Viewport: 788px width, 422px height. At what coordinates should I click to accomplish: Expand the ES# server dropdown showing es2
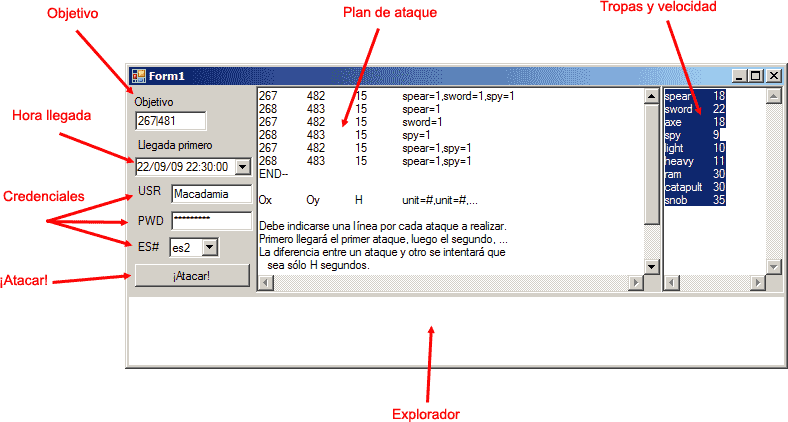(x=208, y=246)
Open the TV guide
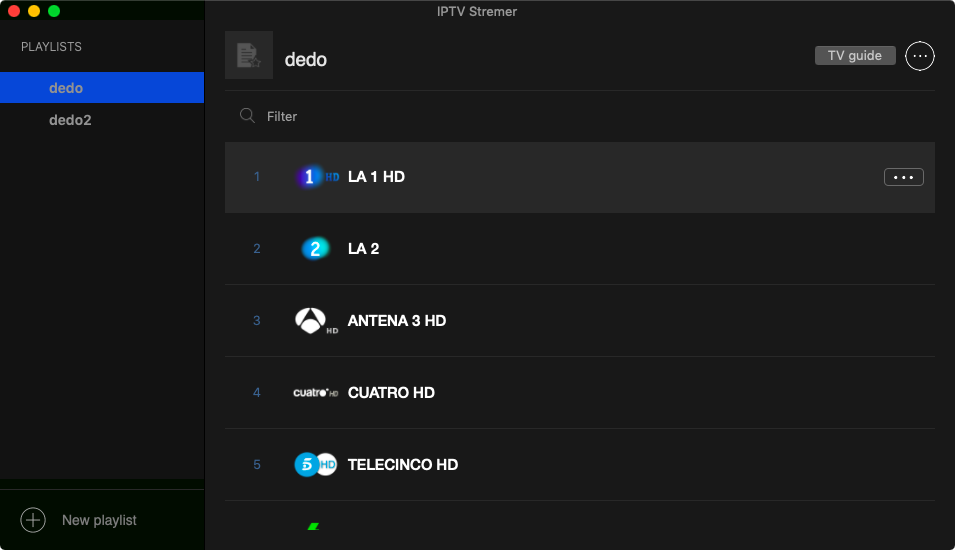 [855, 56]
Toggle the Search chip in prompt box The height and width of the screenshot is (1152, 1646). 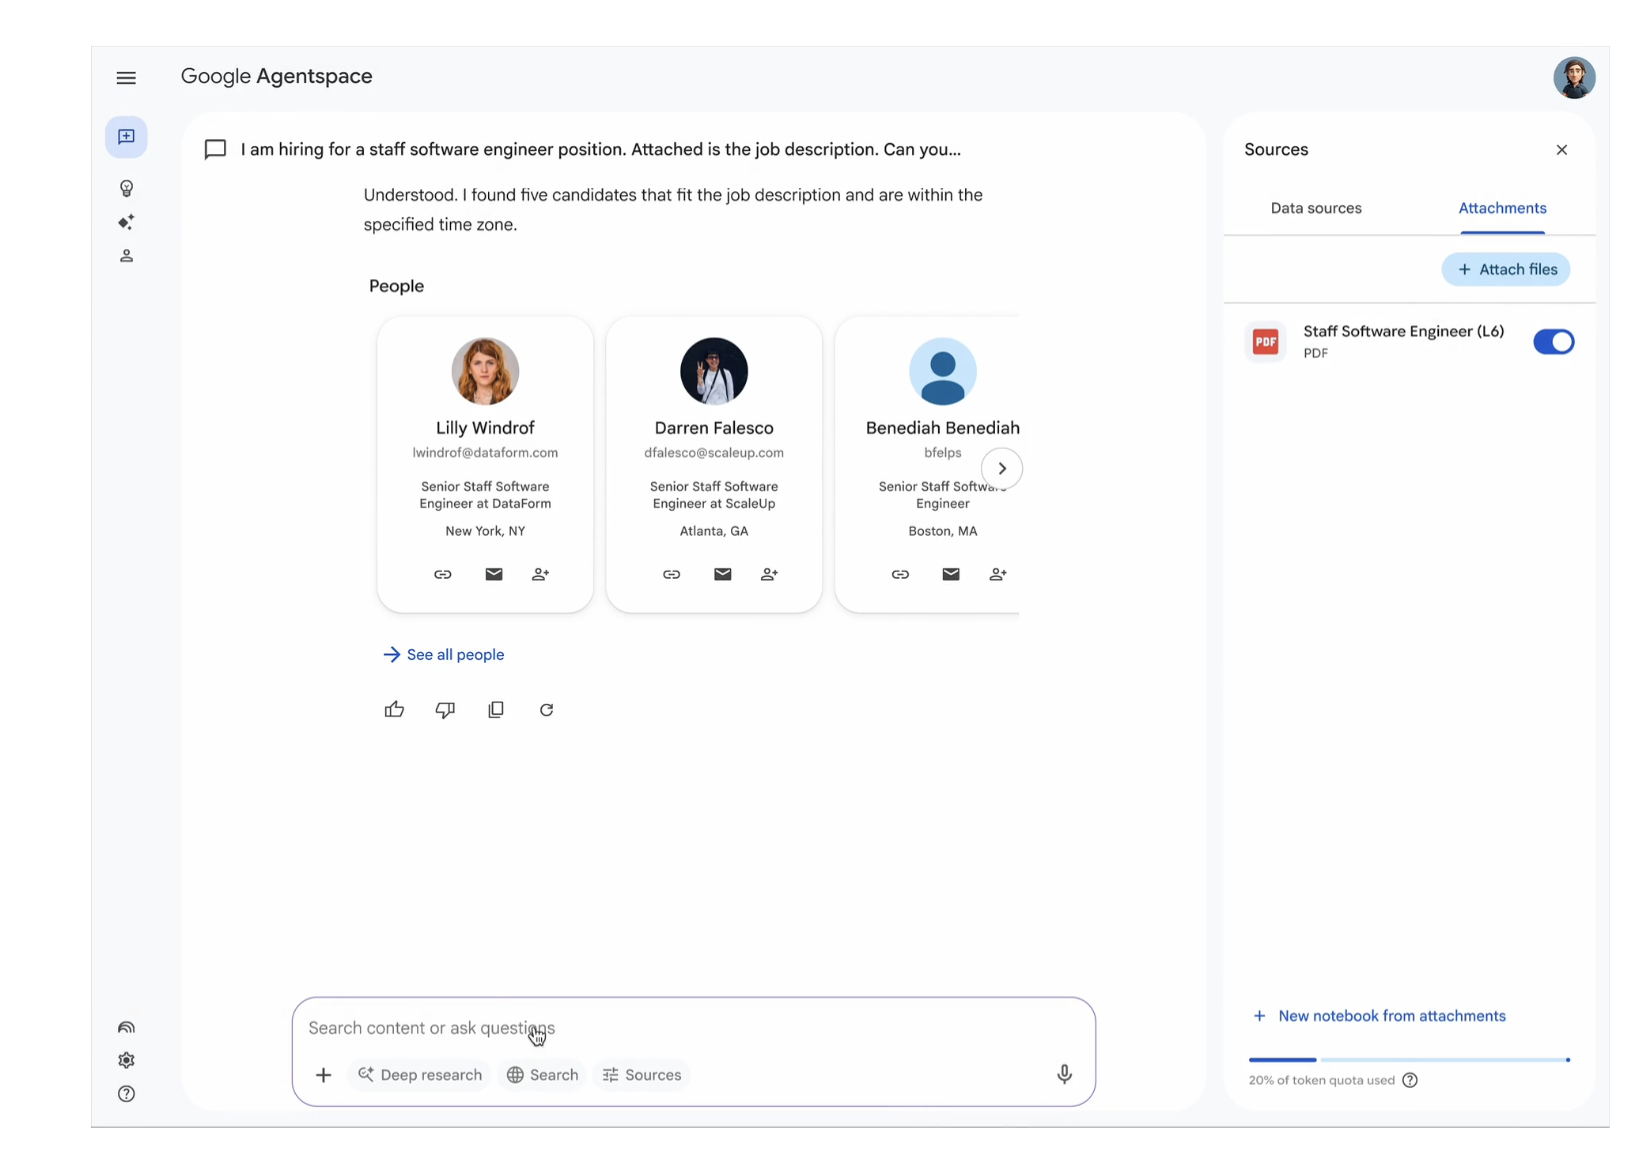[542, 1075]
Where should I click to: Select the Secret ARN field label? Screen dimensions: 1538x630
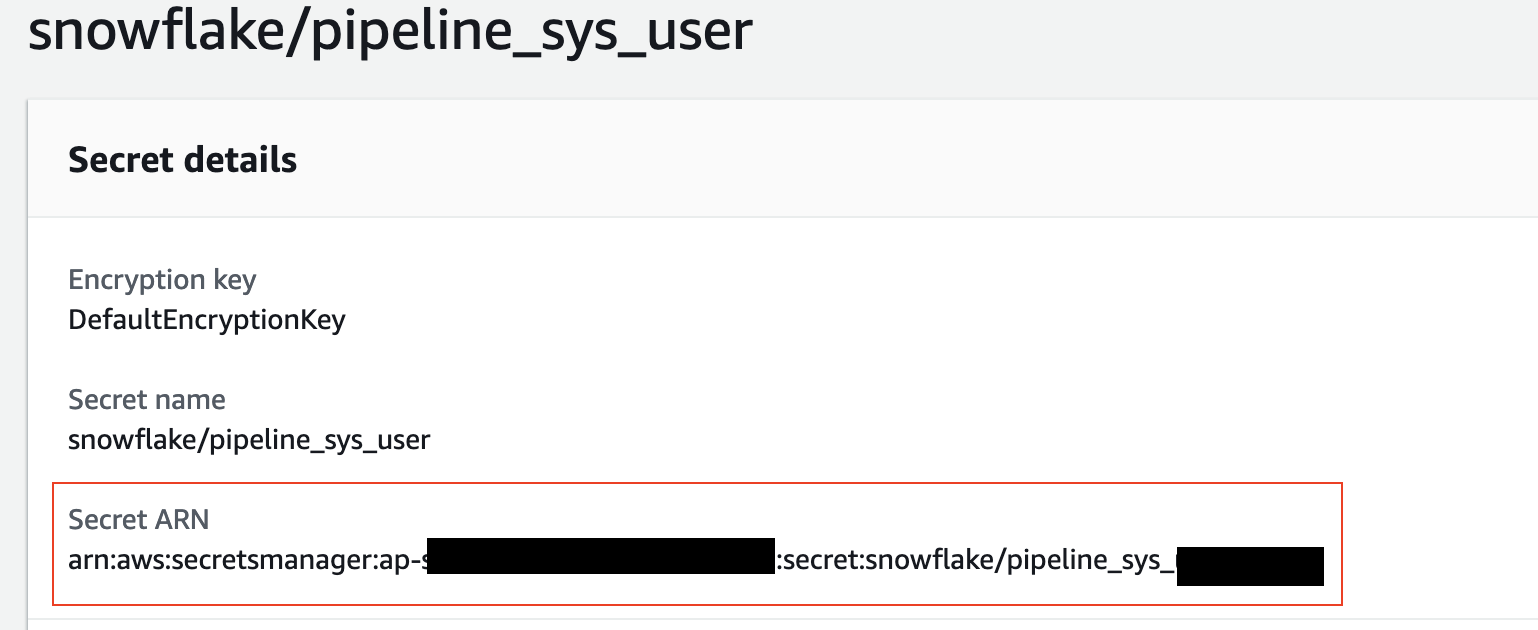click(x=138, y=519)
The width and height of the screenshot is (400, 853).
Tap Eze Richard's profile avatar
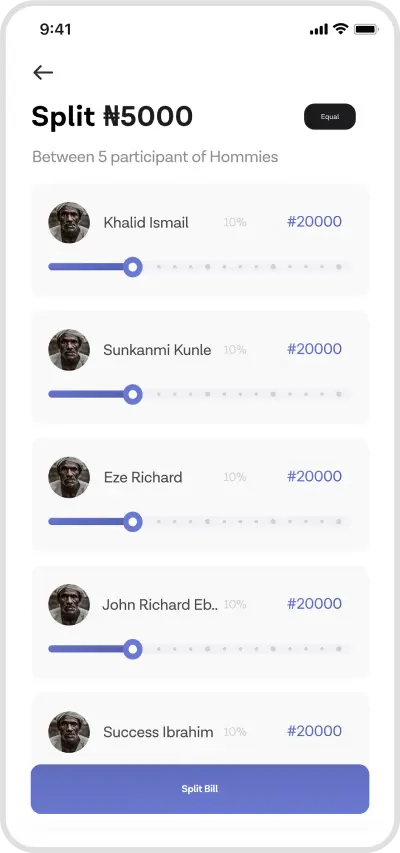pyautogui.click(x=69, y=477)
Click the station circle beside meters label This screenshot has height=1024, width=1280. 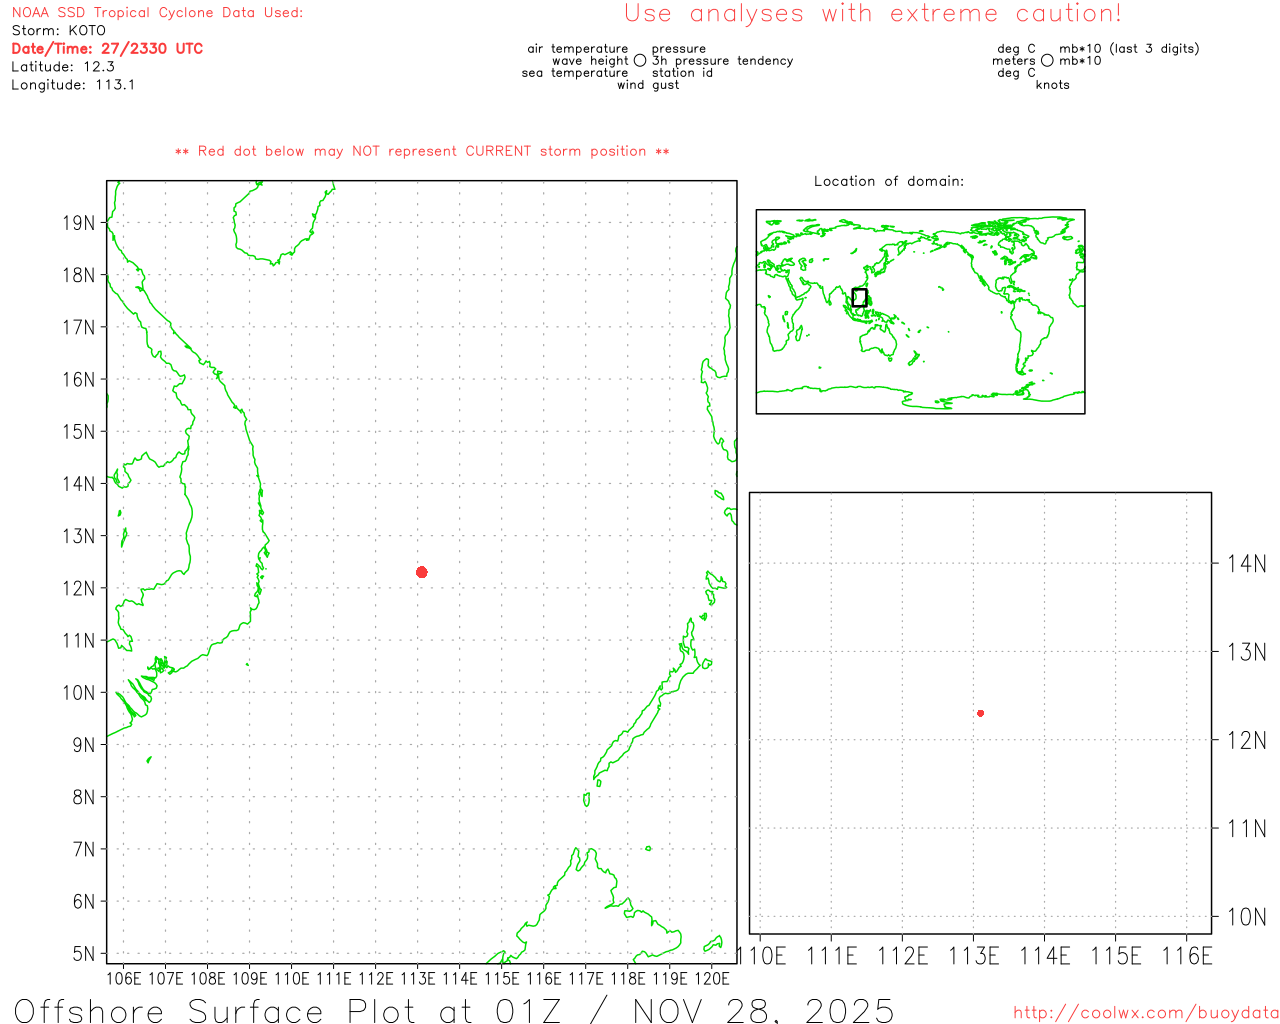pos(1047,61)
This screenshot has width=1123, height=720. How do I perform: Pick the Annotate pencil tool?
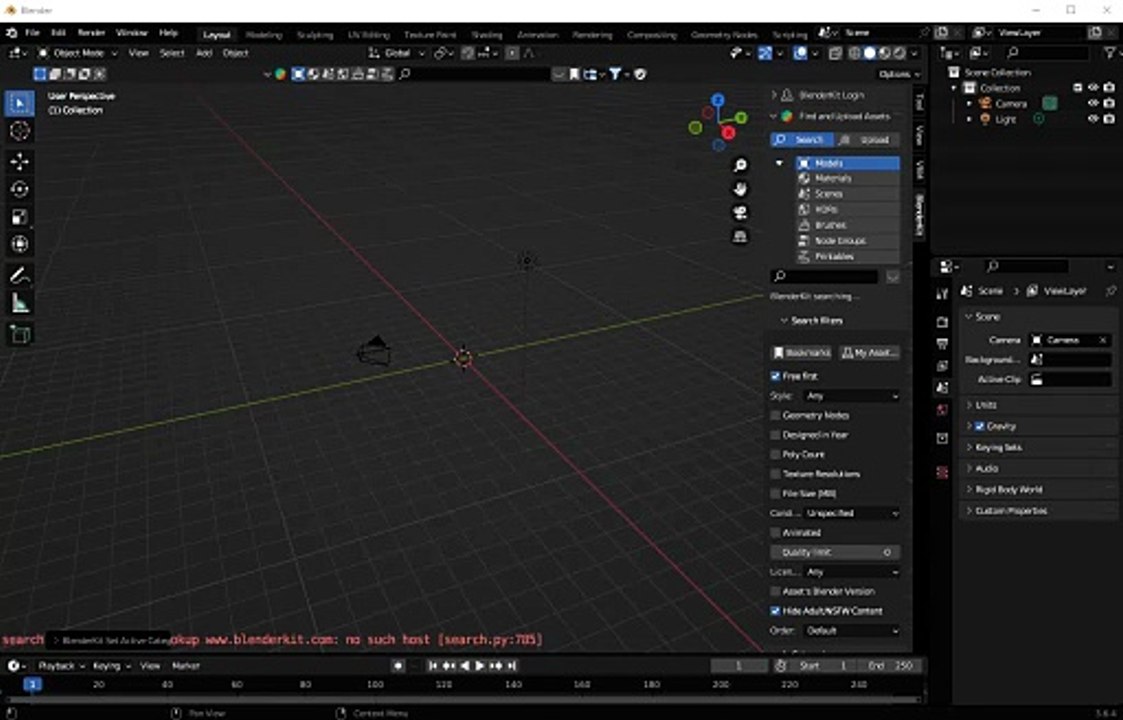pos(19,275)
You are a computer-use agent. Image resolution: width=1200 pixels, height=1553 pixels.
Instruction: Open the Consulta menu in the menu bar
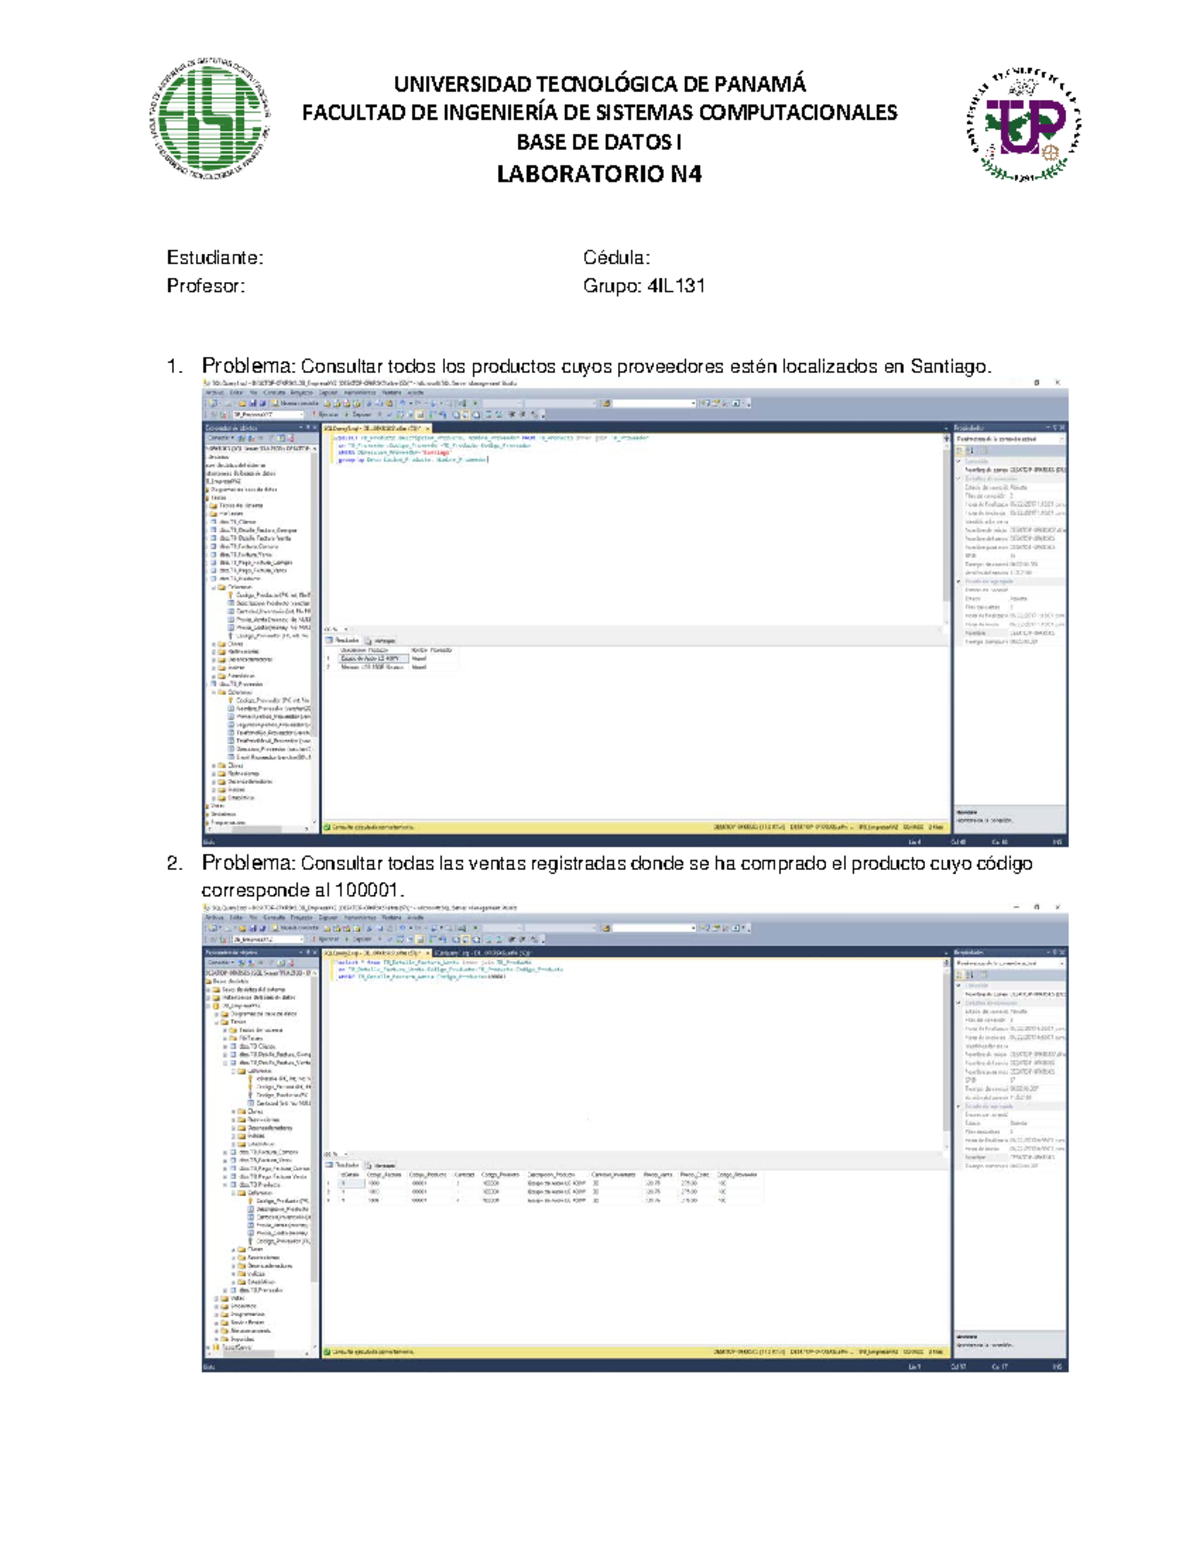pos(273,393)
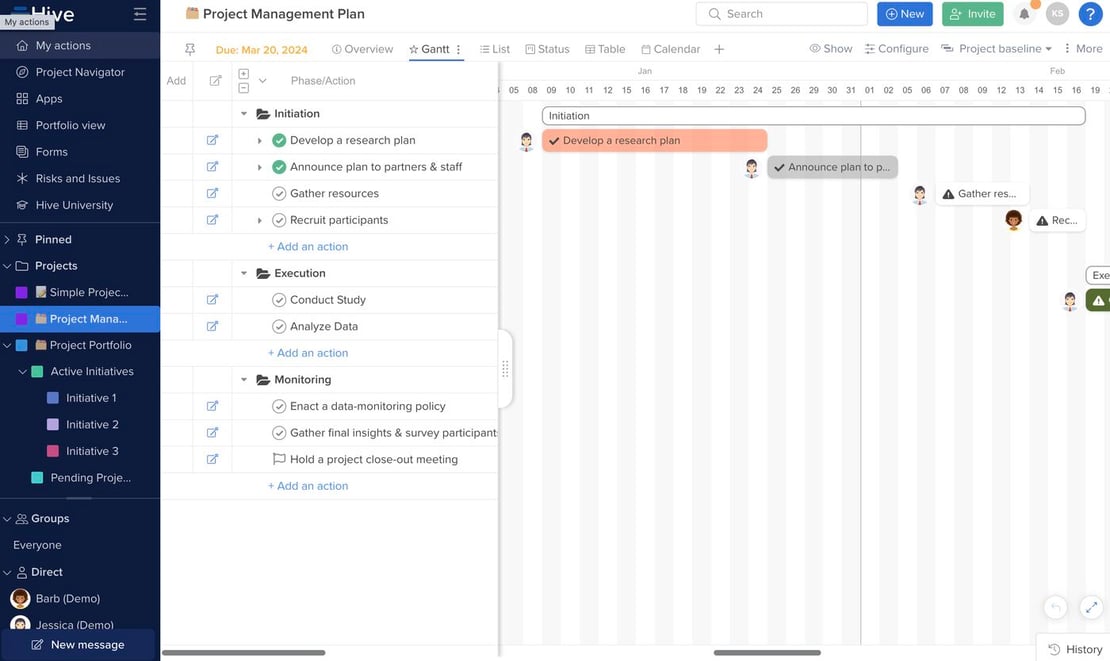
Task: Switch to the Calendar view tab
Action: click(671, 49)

|---|

> _EXERCISE GOAL_: Tally the lines of the listing above that contain the string "should", matching case exactly, and reply with the number alone.

> _ANSWER FOR THIS EXERCISE_: 2